There's a world, like, five years ago, where Ms. Lane would've written a book about Cotton, and thought, "huh, this kid got thrown out of his family because of being gay, and then wound up turning tricks on the street, and then got into porn, and then had a breakdown. I can hang a whole novel on that. Maybe his beau will be some nice optometrist who just loves him to bits, and we'll have a lot of eating disorder content, and the side plot will be, like, him reuniting with his sister."

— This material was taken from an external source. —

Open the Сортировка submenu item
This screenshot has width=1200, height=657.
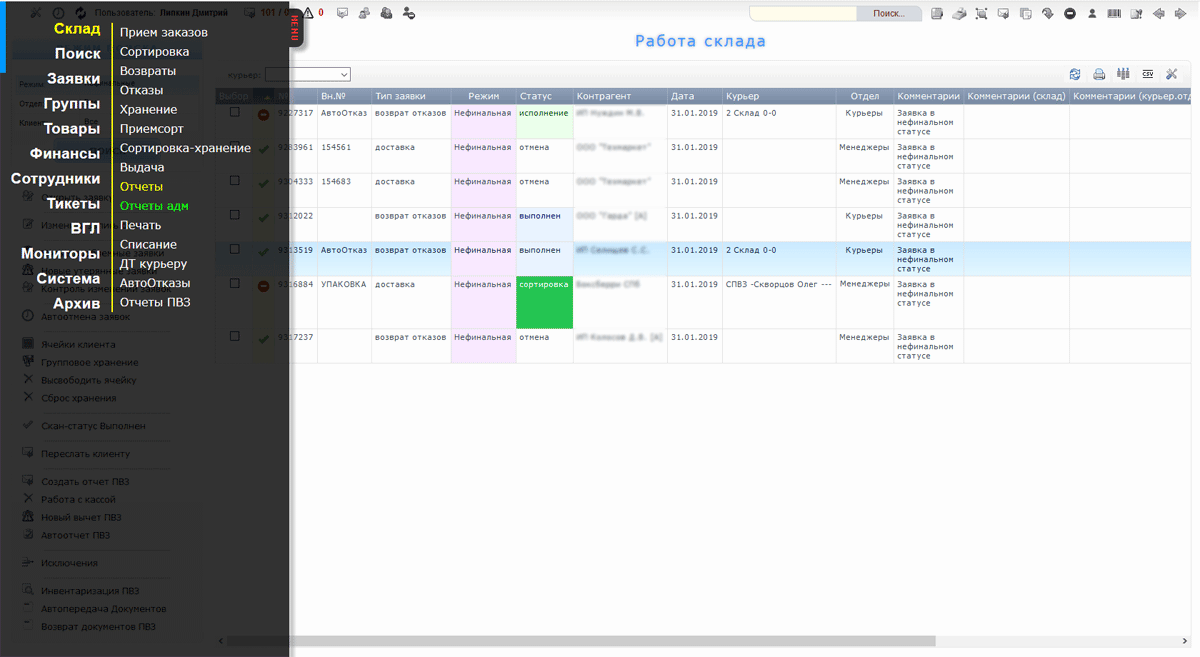(x=154, y=52)
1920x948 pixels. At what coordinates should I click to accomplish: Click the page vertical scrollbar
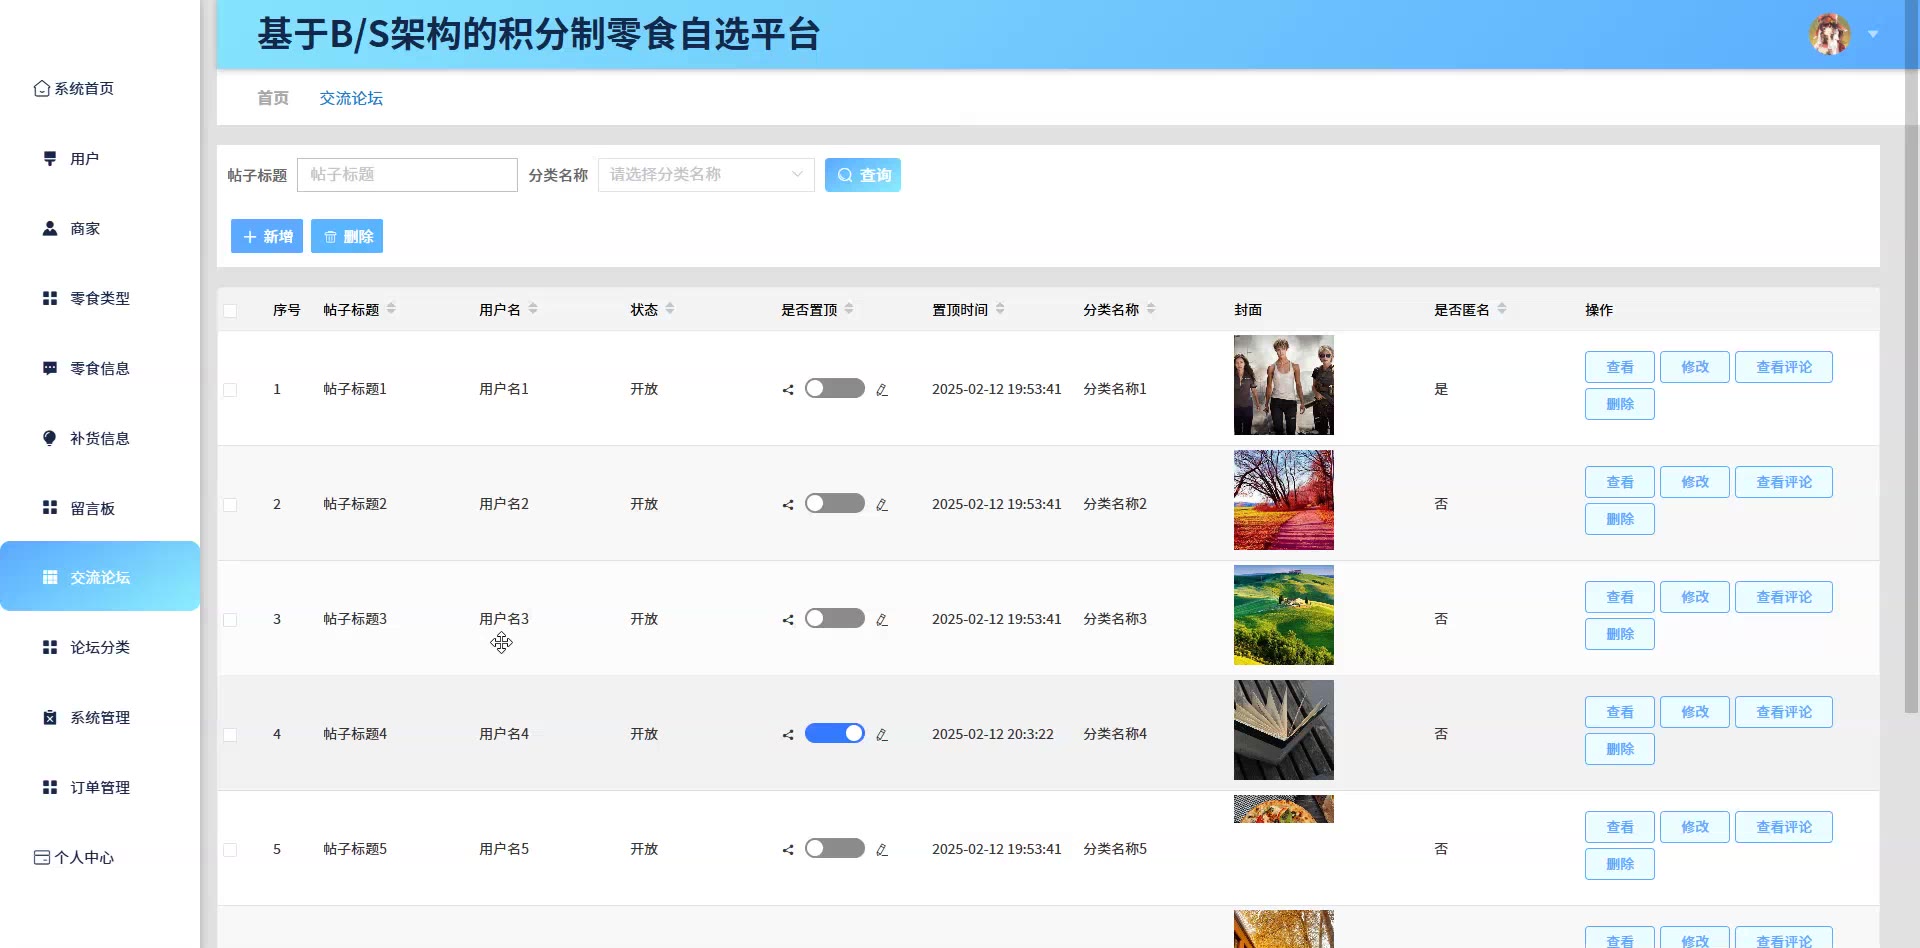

But that world is long gone. Now we have psychics and weirdo military ops that operate inside the US (because, meh, who ever said the FBI and the military were different), and trained murderers who have gone bad, and child sex trafficking and guns trafficking and our poor porn star has to nurse someone who's nearly died back to health in the flophouse before they get shipped off to Tahoe to recover at a cabin until the murderers and criminals show up again.
All told, I'm not convinced things are better now. Because now we have:
“Let’s say there’s a gas station out in the godsforsaken stretch of highway between Las Vegas and Los Angeles that’s almost a hellmouth for weird shit and gay men with a special set of skills. My boyfriend works there, my best friend runs the place, and all sorts of interesting people have gravitated that way, including Rivers and Cramer. And the people there may not always do things the legal way, but I’d trust pretty much all of them to do the right thing.”
So, see, we're back to "no, see, these are the badgood guys" who break the law on all kinds of things and break the rules because, you know, the rest of the world is morally evil but these are the ones who are actually good and inspire loyalty.
Oh, right, and good goddamn, they have The Perfect Sex. Like, it's so perfect that they routinely dissociate while they're having it. Thank goodness they're all pretty, since they're porn stars or ex-porn stars, or military-but-not-chubby (except the one guy who provides comic relief! he's balding and chubby! I guess he doesn't get a book...).
(About Lance, who got to be the star of Book 1, Cotton has this to say:
“Lance, one of the most beautiful men he’d ever seen in porn or out of it, with coal black hair, delicately gold-toned features, and almond-shaped brown eyes, sliced through the stranger’s black T-shirt and heavy-duty uniform cargo pants”.)
Like, I think I liked Old Amy Lane more, and I wish she didn't have to be like this now, because she has to keep track of all of the ridiculousness she's built, and be like, "oh, but what if there were ALIENS. And, uh, KRAKENS. WITH SPACE LASERS."
That's my prediction for the next series, friends. Alien krakens with space lasers.